What is needed: Give as a JSON list of strings the lines of the data starting with the line that contains "click on CONTACT" and going on through the line that contains "(1170, 26).", one string per line and blank lines omitted.

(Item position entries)

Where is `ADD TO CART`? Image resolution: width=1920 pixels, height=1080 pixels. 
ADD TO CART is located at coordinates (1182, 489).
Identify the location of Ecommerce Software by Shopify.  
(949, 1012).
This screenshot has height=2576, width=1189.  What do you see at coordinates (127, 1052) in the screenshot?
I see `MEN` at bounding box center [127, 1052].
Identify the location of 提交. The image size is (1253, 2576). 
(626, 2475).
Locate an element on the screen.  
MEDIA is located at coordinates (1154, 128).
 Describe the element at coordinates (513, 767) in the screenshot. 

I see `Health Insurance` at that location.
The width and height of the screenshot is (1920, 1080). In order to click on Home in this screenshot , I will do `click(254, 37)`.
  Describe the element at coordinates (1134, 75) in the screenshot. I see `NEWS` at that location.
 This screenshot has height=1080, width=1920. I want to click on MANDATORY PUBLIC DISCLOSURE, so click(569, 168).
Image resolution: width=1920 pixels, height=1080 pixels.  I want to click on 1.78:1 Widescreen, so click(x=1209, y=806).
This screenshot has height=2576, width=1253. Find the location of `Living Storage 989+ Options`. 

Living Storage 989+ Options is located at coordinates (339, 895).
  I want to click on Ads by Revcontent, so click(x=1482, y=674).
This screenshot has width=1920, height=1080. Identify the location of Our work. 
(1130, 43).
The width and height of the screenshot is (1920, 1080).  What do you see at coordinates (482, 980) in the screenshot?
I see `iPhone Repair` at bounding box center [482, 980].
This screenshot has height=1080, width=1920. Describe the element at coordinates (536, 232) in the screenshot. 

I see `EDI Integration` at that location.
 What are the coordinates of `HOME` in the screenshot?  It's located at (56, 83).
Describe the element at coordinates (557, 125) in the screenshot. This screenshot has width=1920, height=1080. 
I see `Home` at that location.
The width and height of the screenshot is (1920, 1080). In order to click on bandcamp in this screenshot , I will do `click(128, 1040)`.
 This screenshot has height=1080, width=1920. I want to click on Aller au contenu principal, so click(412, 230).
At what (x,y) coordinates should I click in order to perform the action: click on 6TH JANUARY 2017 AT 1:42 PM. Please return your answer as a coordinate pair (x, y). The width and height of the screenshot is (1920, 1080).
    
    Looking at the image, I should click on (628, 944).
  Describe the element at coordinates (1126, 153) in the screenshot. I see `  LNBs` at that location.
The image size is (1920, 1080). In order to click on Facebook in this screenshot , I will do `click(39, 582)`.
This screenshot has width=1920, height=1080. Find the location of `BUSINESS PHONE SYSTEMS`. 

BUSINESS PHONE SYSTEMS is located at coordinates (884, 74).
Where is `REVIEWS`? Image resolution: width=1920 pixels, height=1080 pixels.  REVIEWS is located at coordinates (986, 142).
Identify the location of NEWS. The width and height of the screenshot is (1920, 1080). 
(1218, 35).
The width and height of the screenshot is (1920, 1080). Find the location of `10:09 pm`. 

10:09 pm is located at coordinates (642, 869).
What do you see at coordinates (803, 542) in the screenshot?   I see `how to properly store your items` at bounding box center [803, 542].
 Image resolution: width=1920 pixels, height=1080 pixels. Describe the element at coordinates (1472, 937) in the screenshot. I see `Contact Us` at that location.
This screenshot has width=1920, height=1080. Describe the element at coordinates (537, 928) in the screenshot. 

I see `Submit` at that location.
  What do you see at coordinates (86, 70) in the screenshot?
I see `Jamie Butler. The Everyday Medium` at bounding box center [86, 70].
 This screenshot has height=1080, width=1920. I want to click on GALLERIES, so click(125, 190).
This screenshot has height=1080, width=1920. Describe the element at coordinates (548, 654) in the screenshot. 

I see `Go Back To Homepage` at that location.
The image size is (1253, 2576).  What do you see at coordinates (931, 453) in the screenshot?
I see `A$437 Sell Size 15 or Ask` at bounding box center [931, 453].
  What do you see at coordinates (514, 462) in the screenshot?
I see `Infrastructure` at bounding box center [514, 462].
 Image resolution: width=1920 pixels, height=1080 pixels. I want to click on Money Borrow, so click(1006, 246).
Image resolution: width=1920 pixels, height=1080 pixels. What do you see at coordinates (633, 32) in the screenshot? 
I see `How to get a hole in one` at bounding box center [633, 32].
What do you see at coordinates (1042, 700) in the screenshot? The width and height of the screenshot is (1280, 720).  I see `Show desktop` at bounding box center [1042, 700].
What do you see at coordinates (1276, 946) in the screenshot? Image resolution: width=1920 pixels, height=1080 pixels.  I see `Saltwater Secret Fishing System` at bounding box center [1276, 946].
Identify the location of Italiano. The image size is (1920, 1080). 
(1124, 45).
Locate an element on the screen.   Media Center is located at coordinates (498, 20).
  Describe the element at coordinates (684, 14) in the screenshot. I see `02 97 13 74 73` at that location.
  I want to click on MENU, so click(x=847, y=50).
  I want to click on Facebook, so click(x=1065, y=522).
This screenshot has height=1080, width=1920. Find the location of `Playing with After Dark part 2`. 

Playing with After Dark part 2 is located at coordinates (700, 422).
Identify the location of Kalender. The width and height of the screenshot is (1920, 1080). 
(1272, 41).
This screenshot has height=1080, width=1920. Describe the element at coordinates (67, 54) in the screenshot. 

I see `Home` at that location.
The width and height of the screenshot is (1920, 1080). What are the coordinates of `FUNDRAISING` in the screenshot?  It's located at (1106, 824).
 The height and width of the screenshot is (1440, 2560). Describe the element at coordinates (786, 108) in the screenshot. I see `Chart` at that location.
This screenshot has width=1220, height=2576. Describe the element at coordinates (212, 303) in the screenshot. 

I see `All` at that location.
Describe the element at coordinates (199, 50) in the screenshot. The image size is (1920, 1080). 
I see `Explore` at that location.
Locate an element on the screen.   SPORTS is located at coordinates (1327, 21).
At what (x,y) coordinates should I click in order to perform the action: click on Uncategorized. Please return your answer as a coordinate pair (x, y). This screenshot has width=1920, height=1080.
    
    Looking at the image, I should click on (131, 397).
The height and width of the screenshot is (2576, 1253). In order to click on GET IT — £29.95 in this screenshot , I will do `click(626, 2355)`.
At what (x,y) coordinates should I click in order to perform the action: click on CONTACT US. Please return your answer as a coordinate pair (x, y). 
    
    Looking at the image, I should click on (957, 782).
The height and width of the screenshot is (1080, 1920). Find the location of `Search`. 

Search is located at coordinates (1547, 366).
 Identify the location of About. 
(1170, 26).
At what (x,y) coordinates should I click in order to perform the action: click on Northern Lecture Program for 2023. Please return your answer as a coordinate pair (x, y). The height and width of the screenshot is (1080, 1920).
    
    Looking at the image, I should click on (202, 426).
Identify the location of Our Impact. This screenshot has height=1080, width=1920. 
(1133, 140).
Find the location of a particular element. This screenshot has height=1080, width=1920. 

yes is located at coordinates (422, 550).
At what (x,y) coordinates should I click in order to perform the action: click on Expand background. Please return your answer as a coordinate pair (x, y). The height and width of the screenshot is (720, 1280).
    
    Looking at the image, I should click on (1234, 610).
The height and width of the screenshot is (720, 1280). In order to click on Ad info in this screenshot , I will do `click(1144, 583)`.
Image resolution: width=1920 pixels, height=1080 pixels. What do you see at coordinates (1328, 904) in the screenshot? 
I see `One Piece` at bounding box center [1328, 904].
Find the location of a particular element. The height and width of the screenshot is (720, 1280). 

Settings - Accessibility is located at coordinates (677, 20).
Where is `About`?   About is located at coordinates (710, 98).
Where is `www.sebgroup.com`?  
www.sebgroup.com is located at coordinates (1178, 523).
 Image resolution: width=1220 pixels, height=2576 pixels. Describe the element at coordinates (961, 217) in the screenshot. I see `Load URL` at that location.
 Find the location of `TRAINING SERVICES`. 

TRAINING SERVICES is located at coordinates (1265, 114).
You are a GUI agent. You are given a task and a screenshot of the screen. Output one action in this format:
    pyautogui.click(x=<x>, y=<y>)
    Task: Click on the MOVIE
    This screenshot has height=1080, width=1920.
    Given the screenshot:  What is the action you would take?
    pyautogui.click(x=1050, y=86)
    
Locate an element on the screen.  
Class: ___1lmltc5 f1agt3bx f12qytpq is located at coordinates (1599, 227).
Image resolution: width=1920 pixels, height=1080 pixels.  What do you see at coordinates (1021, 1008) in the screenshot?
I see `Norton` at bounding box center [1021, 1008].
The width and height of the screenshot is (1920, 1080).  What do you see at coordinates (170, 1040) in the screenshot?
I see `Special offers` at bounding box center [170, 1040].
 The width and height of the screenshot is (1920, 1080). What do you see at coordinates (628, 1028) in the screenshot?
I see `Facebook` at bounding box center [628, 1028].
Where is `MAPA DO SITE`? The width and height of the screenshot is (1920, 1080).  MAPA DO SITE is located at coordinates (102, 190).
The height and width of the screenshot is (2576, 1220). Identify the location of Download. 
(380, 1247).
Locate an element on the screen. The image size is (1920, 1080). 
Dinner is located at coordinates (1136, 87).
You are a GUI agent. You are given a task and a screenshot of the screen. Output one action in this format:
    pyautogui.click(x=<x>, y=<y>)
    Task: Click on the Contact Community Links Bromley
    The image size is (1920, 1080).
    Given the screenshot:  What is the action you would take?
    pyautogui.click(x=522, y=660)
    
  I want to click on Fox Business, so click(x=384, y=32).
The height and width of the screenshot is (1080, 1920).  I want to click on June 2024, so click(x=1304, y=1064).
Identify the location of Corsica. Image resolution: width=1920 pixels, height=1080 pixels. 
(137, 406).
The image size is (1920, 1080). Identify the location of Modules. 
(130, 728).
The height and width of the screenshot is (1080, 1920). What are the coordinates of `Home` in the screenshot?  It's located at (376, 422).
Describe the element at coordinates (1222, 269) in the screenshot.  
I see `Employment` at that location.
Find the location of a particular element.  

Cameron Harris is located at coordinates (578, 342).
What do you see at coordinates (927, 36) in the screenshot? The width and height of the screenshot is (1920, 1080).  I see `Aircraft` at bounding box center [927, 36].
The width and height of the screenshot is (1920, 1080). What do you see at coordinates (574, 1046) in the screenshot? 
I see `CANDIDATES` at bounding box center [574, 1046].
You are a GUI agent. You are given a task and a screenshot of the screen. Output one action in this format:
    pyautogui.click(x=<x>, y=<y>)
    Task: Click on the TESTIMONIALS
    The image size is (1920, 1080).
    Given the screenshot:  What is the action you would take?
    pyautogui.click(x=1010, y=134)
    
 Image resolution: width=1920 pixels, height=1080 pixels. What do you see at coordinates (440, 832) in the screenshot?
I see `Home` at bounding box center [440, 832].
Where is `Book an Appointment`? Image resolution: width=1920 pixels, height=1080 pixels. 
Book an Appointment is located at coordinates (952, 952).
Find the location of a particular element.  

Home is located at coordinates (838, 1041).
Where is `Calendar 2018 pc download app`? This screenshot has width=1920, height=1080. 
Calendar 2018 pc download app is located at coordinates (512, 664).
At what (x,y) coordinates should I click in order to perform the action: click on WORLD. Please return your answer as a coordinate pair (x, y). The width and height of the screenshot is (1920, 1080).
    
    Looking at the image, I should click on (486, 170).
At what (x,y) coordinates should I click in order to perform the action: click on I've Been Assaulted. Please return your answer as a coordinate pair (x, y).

Output below:
[
  "At what (x,y) coordinates should I click in order to perform the action: click on CONTACT US. Please return your answer as a coordinate pair (x, y). ",
  "    Looking at the image, I should click on (957, 782).",
  "The height and width of the screenshot is (1080, 1920). Find the location of `Search`. ",
  "Search is located at coordinates (1547, 366).",
  " Identify the location of About. ",
  "(1170, 26)."
]